• Recorded data
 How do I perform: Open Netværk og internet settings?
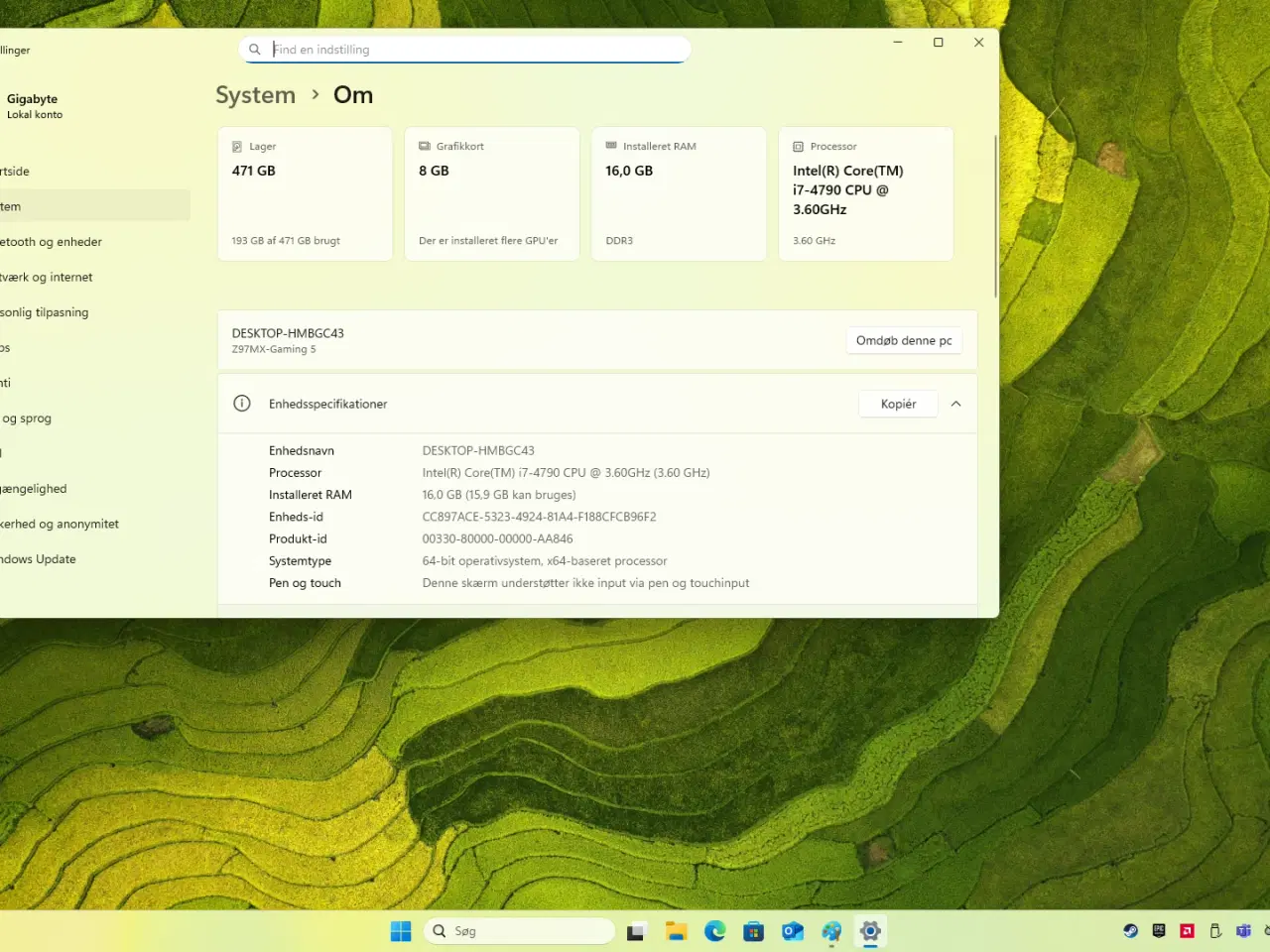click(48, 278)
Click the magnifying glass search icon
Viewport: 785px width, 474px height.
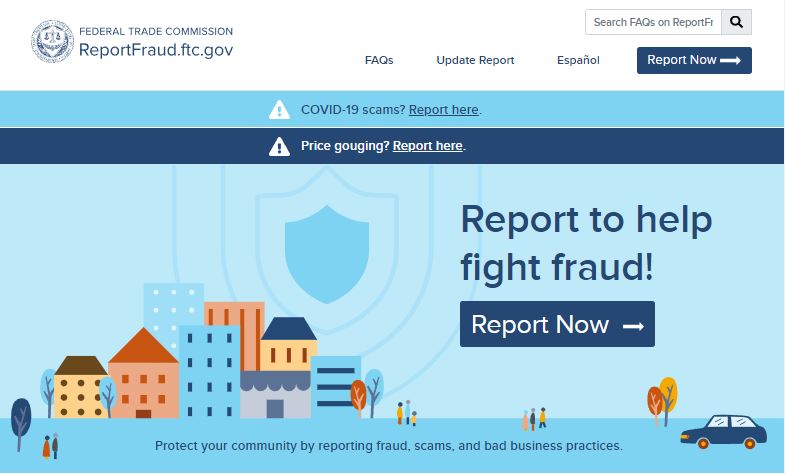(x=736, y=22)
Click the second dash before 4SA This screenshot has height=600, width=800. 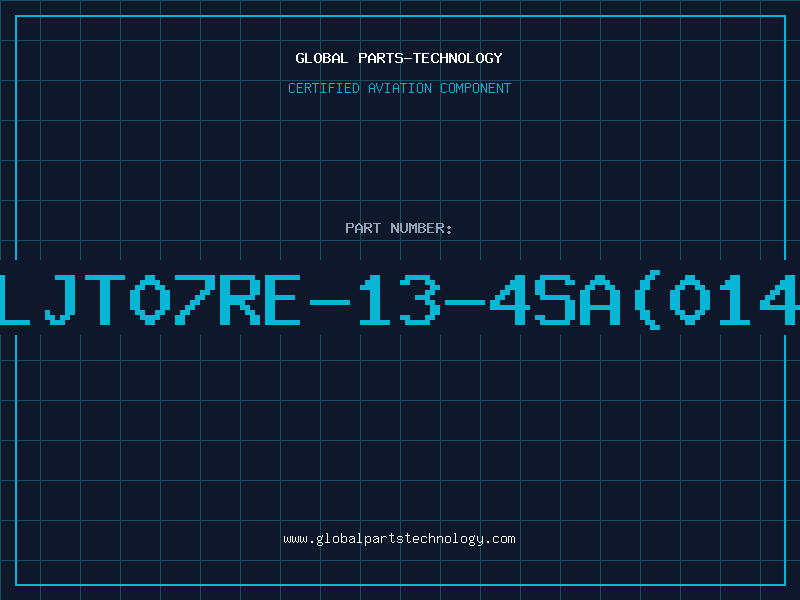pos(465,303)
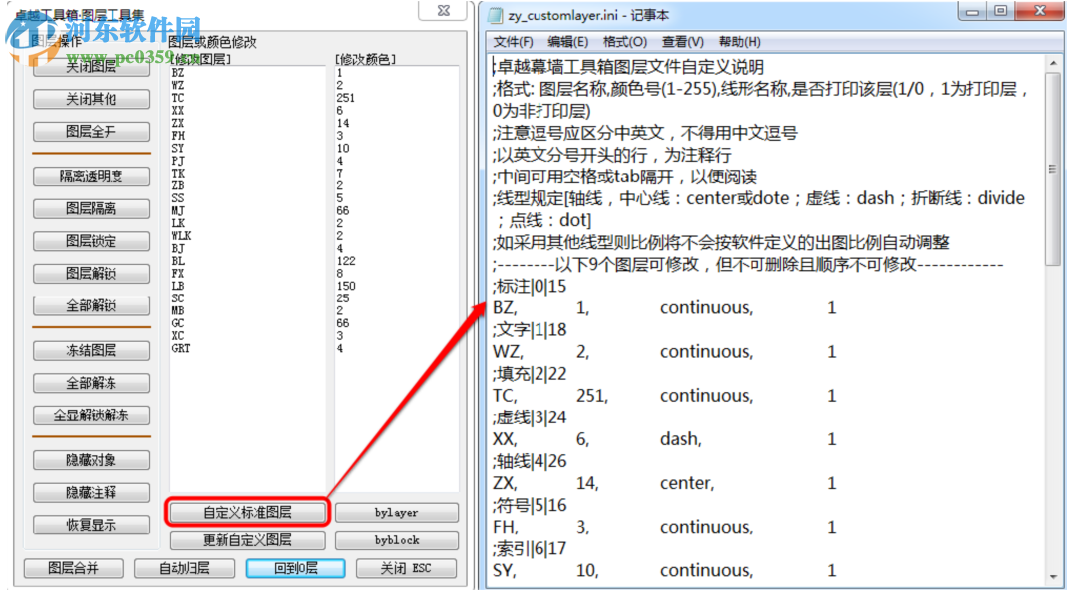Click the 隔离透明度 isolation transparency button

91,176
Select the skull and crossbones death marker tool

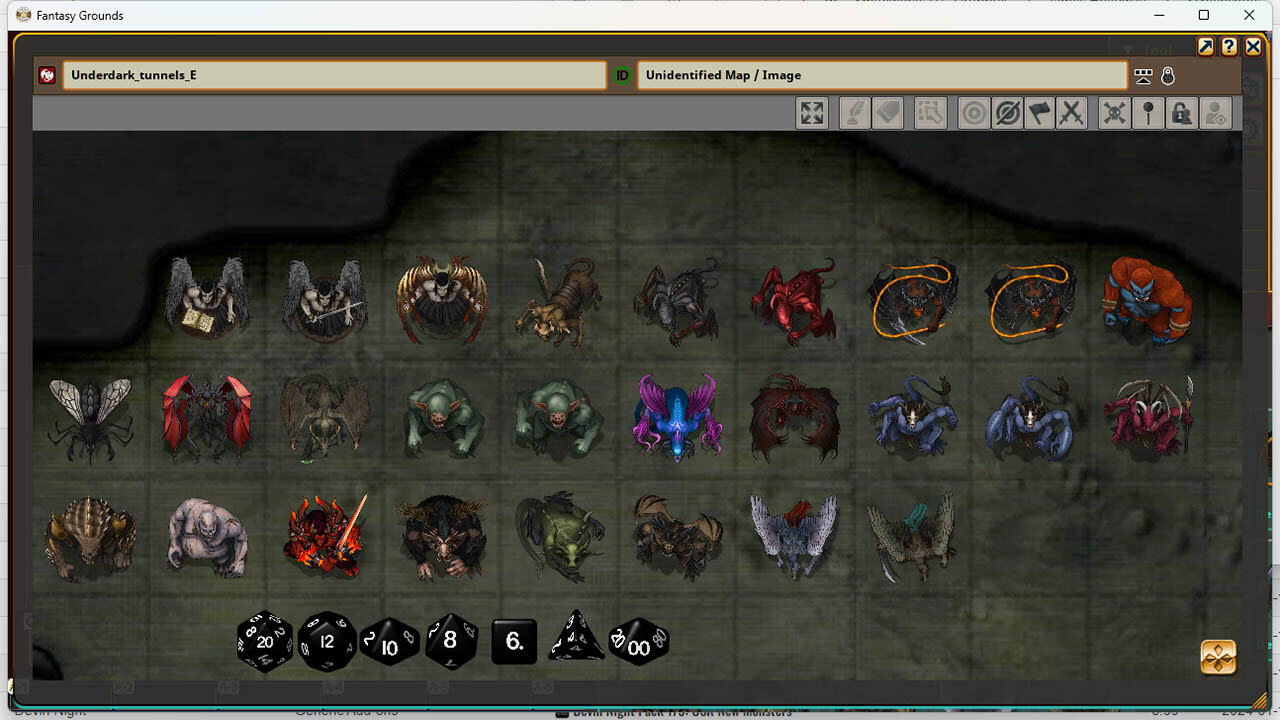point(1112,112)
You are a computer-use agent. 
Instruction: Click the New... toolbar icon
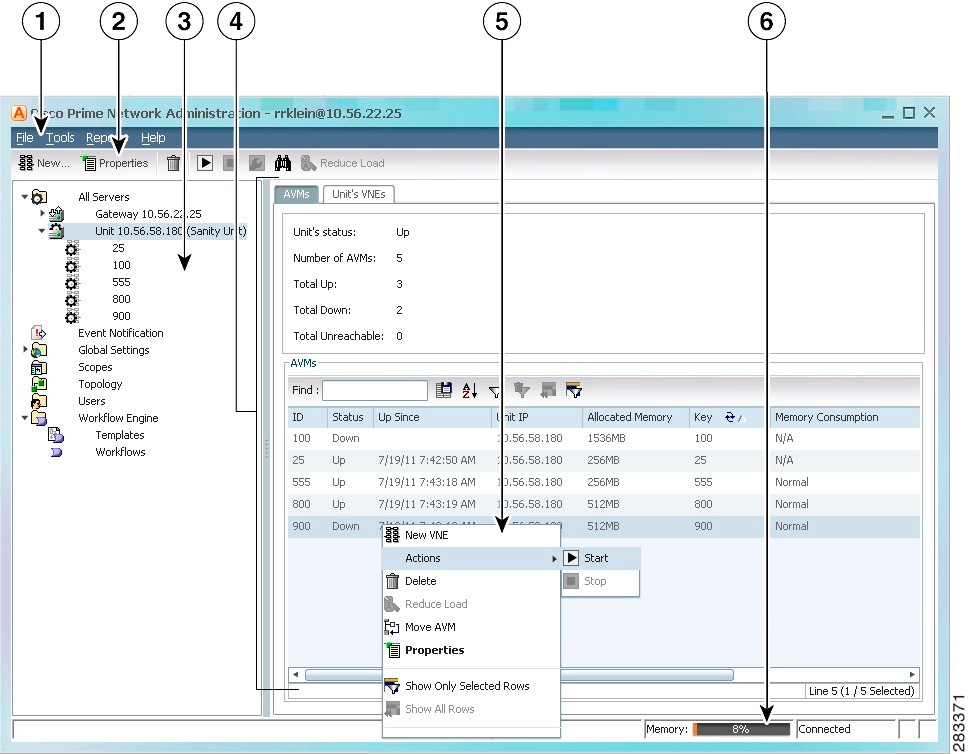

• Exercise requirements
Precisely the lines from the one containing "You are a computer-use agent." to the end of the data above, both included, should be printed; leave the pictures out.

• The answer
You are a computer-use agent. 
Instruction: Click the New... toolbar icon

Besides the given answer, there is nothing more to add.